We were putting a large cash down payment on our first house years ago and we were able to call ahead to the bank to ask them to ship in $1000's bills from the distribution center so we would not have to show up to the closing with stacks of $100's

I don't think they print $1000 bills anymore, if I remember correctly it had something to do with laundring or drugs or something like that.
 
Can be a struggle to get some places to take a $100 bill now. Especially if you are going to need a large amount of change back. I was
working a ice cream stand at the fair for a farmers club one time , and a guy wanted to buy a $2.00 cone , with a $100.00 bill , I told
him that I couldn't change it..
 
When I was first married a $20 bill in my pocket was equivalent to having a $100 in my pocket now. It didn't happen very often.
 
Not sure about $1000 bills, but back in the 1980's a buddy of mine acquired a $500 bill in some dealings. Not too many of them around.

Anyway, he went to a race at Talladega, and went to a local bank in the town of Talladega to break the bill into smaller ones that he could spend. He handed the $500 bill to a teller, she looked at it and took it back to the manager. The other bank employees came running, also. My buddy was starting to wonder if it was legitimate.

It was simply that none of the bank employees had ever seen a $500 bill before. They gave him smaller bills and he went on his way.
 
Yup, around here very few farmers paid more than $75 per week wages. There were a few who were paying $100. Most of them went broke.
 
When gas was $.68, a car was $3,800, and returnables were 3 for $10 we had something.
 
I still remember the first time I held a hundred dollar bill. Dad sold an Oliver 70 and the guy paid cash.
 

Hauled a lot of square bales for $.75- $1 per hour, when I got out of school my first public job payed $2.50 per hour, after taxes my pay check was $54 for the week, I thought I was rich.
Good gas was $.33 per gallon, $5 got you 15 gallons of gas, now $15 will get you 5 gallons.

Back then with a $20 bill we would fill the car, go to movies or bowling, get burgers and shakes at the local diary freeze and have gas money for work the next week.
Last night I took the wife out to eat, the meal was $25, plus the $50 to fill the pickups tank.
 
I still think 100 bucks is a lot of money. I don't see how people can loose a few 100 dollars gambling and say "That's O.K." I planned for it. I'd be pi$$ed off.

▶ **EXERCISE INSTRUCTIONS**
Decide whether each statement below agrees with the posts about cash and prices, and answer yes or no with the deciding words from the posts quoted: (a) A buddy took a $500 bill to a bank in the town of Talladega. (b) One writer's first public job paid $3.50 per hour. (c) At the fair's ice cream stand, the man paying with a $100 bill got his change.

▶ **DATA EXCERPTS**

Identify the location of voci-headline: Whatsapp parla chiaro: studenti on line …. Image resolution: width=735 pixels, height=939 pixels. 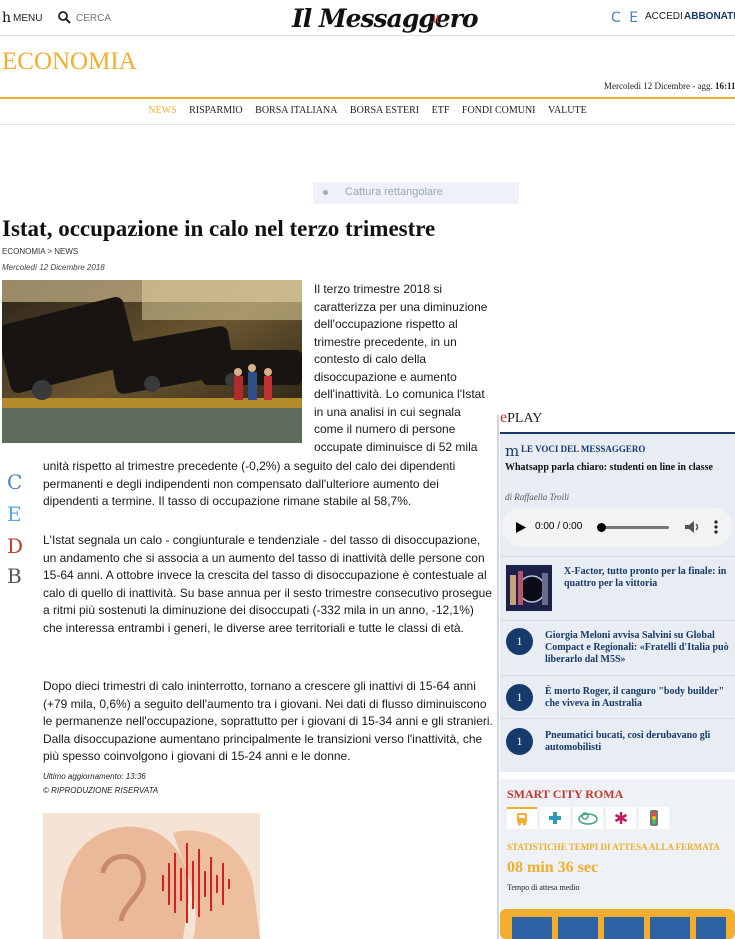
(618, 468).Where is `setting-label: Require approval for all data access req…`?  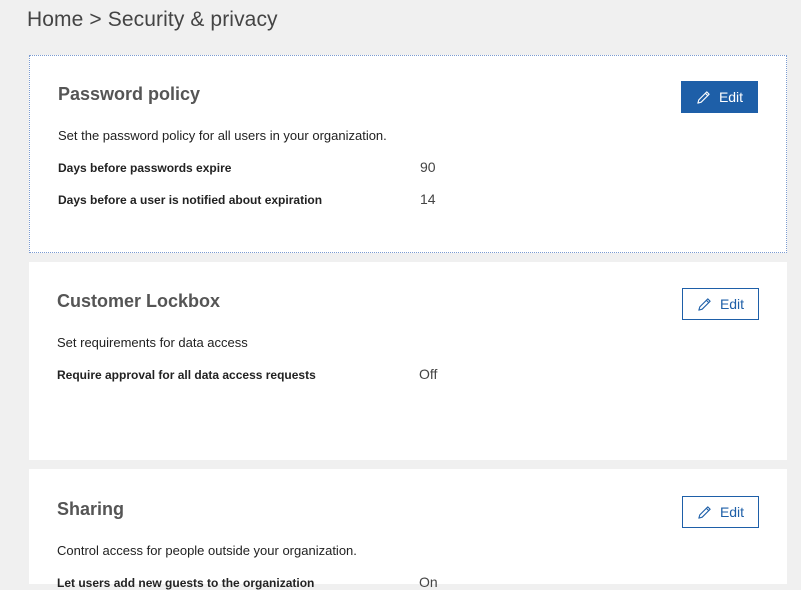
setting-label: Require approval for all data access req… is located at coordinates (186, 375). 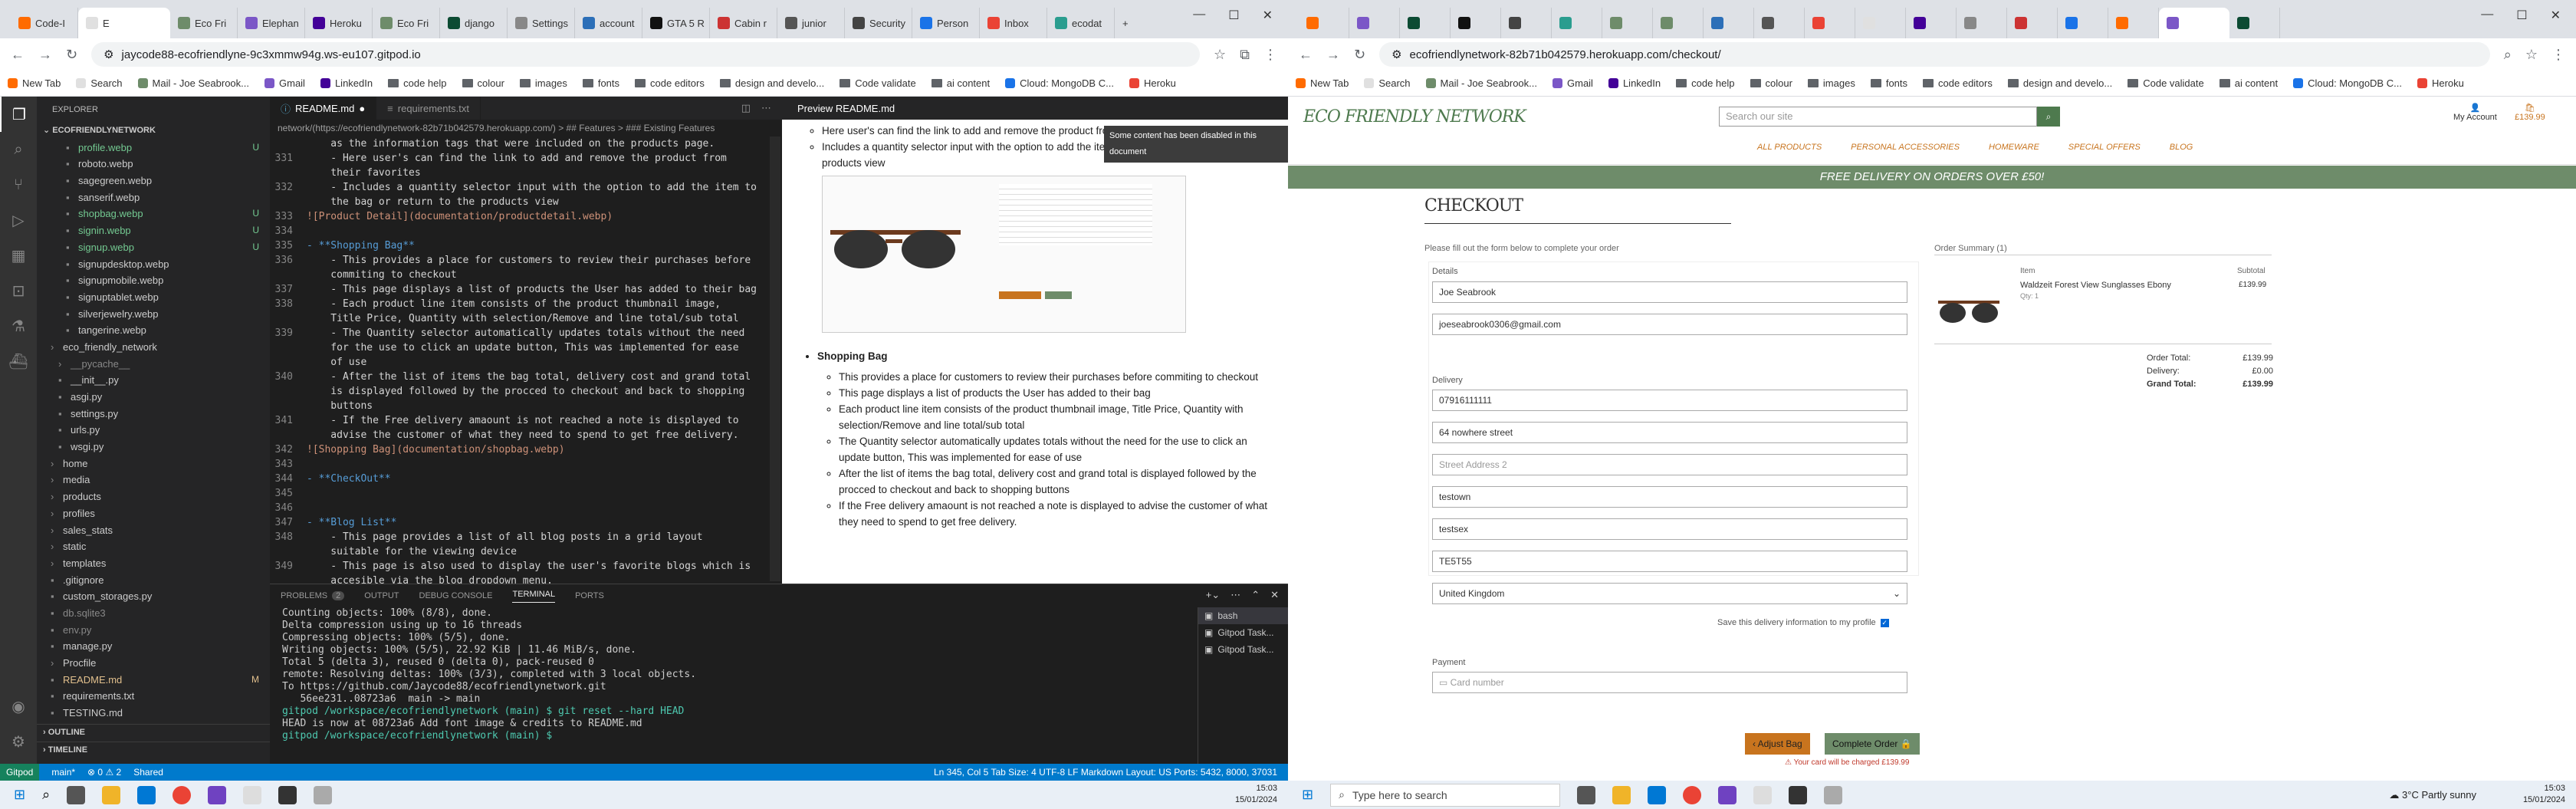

==

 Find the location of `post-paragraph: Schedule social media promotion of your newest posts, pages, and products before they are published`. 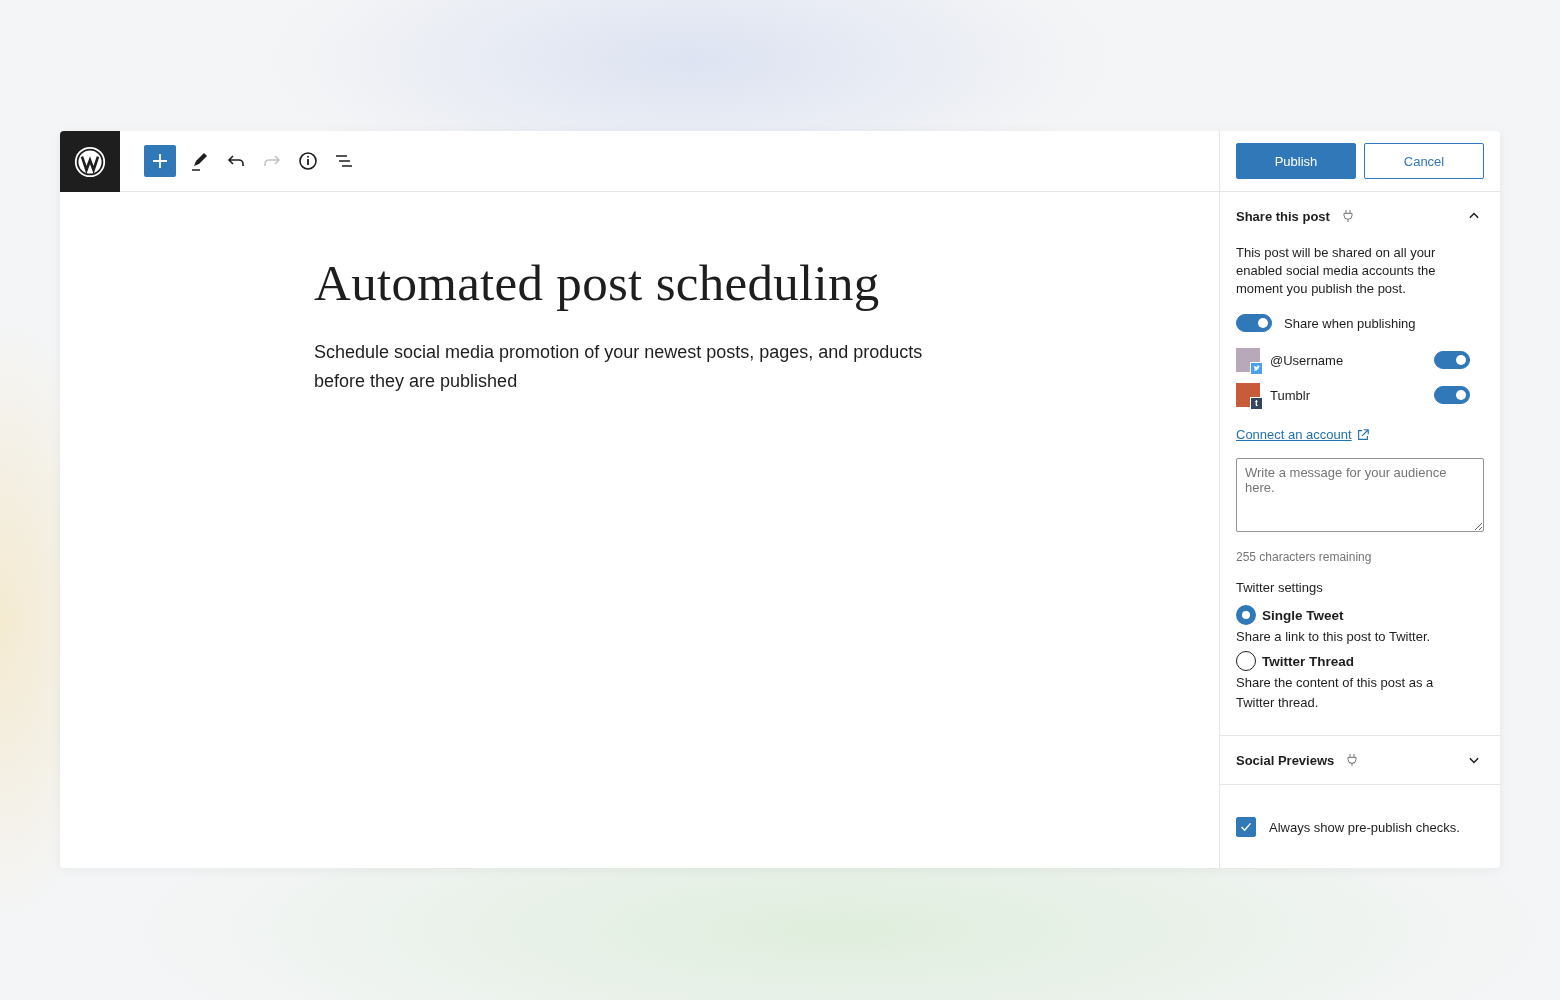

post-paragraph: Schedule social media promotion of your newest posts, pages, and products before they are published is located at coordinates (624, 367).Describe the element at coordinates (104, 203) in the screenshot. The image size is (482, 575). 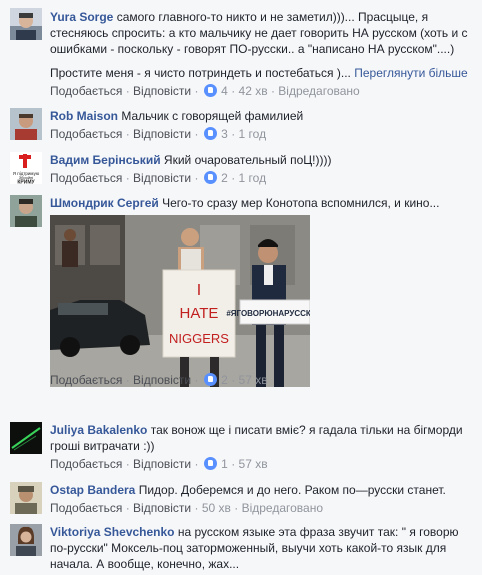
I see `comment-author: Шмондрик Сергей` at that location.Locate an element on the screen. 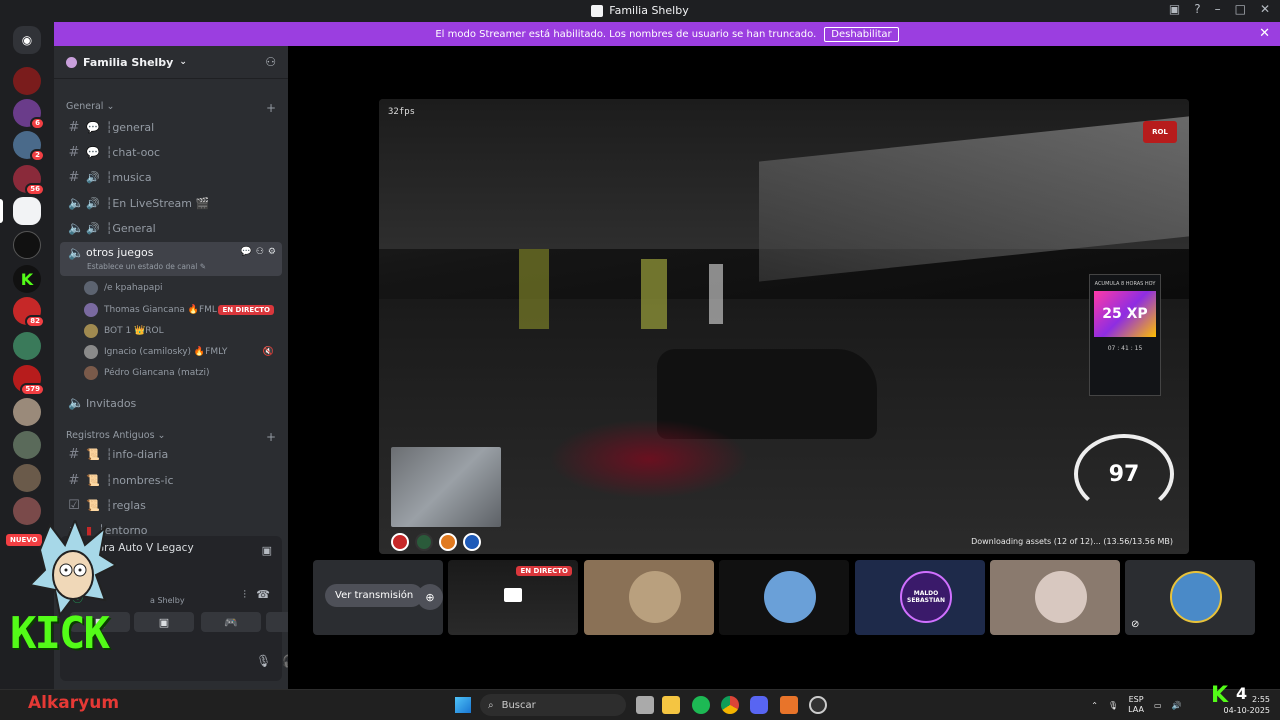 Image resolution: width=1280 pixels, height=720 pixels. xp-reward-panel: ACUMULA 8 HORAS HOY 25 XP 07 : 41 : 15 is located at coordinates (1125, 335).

▶ **OUTPUT FOR THIS TASK**
(a) Yes: "went to a local bank in the town of Talladega to break the bill into smaller ones"
(b) No: "my first public job payed $2.50 per hour"
(c) No: "I couldn't change it"